Yangon (AsiaNews/Agencies) - Southeast Asian nations have expressed disappointment over Myanmar's lack of commitment to following the peace plan agreed upon between the military junta and Asean.
Since the Feb. 1 coup, the Tatmadaw (the Burmese military) has been criticized by the international community for its violent suppression of pro-democracy protests.
The United States, China, and the United Nations have supported the efforts of a special envoy from the Association of Southeast Asian Nations (Asean) to convince the military junta and its opponents to end the crisis. But "there has been no significant progress. The military has not given a positive response to what has been attempted by the special envoy," reported Indonesia's Foreign Minister Retno Marsudi.
Malaysian counterpart Saifuddin Abdullah in a tweet floated the idea of excluding the junta chief, General Min Aung Hlaing, from the Asean summit later this month.
Meanwhile, the trial of the country's former leader Aung San Suu Kyi, who yesterday asked that her hearings be held every two weeks and not every Monday due to health problems, is proceeding, reports her lawyer Khin Maung Zaw.
Zaw added that Suu Kyi, 76, "does not have any specific illness," but only suffers from fatigue.
The cases are being handled by multiple courts in different cities in Myanmar and her supporters fear she could be stuck in these lawsuits for years.

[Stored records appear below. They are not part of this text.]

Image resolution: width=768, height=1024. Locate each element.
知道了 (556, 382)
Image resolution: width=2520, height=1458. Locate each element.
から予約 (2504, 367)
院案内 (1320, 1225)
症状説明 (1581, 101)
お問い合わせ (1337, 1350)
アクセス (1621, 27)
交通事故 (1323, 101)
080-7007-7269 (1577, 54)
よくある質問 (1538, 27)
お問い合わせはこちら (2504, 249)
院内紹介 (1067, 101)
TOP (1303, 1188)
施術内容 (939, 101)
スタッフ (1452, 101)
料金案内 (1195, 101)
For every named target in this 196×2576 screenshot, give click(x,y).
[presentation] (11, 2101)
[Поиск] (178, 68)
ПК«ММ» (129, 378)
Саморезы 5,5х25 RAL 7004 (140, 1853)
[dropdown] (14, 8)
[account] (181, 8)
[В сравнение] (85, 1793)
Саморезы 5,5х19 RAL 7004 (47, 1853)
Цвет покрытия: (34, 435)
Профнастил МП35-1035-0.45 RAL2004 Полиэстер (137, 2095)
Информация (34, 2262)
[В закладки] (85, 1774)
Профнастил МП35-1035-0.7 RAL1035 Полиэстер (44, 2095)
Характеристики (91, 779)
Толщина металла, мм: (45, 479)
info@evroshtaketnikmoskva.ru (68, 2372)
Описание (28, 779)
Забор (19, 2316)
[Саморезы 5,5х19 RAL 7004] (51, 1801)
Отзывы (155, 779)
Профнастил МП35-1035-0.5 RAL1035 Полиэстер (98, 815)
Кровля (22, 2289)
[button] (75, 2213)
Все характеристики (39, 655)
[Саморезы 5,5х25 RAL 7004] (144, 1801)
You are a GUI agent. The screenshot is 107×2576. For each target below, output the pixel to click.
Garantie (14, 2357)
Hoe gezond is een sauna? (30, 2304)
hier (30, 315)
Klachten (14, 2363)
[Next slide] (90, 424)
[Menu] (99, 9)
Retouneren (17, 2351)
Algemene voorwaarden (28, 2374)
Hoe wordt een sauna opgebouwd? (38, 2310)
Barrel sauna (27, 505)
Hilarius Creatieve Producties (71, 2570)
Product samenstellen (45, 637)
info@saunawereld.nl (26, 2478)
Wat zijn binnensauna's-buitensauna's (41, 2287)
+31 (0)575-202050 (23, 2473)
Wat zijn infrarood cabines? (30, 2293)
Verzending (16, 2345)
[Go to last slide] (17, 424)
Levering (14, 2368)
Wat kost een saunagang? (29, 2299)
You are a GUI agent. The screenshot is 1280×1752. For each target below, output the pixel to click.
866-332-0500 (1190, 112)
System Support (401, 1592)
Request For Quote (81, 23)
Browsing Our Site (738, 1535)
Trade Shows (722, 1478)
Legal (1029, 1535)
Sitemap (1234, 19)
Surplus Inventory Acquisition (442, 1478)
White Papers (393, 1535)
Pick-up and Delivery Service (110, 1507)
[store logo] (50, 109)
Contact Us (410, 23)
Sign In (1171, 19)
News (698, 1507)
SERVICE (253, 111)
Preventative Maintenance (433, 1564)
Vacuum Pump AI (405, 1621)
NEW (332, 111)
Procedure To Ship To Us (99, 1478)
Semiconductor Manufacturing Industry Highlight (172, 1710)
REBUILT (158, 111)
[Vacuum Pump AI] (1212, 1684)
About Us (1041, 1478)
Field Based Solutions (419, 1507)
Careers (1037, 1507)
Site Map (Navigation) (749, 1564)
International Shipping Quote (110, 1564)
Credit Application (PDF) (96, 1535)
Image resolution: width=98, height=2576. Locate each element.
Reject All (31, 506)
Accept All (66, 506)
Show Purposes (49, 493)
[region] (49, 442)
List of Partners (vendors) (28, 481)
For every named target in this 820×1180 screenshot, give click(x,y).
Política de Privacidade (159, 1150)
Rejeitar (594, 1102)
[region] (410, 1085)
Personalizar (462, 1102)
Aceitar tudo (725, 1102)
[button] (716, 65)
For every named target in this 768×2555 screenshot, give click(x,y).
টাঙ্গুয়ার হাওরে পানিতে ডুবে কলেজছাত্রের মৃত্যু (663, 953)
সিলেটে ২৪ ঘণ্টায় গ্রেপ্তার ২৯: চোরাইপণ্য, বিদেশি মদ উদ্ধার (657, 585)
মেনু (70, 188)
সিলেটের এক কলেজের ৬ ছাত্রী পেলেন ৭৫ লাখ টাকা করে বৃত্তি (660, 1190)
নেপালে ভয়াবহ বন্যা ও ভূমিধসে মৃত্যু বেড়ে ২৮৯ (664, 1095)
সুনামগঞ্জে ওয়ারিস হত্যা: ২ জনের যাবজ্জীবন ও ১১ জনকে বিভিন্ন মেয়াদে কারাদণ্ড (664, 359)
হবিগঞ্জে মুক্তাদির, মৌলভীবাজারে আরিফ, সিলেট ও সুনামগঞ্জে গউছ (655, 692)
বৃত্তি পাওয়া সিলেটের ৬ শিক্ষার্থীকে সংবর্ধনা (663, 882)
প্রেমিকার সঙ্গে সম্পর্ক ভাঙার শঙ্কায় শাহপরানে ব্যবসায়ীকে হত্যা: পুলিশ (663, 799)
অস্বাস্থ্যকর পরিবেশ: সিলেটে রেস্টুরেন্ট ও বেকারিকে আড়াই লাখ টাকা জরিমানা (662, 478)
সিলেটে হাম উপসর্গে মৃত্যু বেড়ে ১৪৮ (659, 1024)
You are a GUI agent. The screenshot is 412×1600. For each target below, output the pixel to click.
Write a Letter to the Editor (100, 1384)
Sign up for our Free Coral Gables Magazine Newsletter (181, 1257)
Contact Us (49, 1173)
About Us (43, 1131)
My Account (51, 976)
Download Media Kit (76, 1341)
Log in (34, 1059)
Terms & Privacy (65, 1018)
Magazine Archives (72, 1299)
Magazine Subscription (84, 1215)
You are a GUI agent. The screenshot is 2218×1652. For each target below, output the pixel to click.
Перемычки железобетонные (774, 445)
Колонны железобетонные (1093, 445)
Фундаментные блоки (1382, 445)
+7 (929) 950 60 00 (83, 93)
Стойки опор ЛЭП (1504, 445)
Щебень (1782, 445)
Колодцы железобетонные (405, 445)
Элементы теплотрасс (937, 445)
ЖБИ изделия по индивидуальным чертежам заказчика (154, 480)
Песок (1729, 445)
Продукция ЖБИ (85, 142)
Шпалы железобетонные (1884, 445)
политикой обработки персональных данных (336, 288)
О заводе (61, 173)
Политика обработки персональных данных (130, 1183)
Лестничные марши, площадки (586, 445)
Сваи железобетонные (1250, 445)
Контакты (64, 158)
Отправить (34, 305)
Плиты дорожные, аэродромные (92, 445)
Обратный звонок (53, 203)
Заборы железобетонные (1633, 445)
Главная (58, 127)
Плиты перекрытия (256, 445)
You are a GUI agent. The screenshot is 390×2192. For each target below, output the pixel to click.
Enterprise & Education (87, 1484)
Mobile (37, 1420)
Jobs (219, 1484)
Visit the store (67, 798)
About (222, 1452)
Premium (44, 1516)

The former National League for Democracy leader is accused of accepting bribes in gold bars, violating anti-coveted protocols, inciting public disorder, illegal possession of walkie-talkies, and violating the Official Secrets Act, among other charges.
Several journalists are also still detained. Danny Fenster, a 37-year-old U.S. citizen who has already spent more than four months in pre-trial detention, was charged with a new crime yesterday, while authorities refused to disclose the reasons for his detention. Fenster runs the Frontier Myanmar website and has been charged with "sedition" and, as of yesterday, participating in activities of "illegal associations." Since the coup, the military junta has imprisoned about a hundred journalists.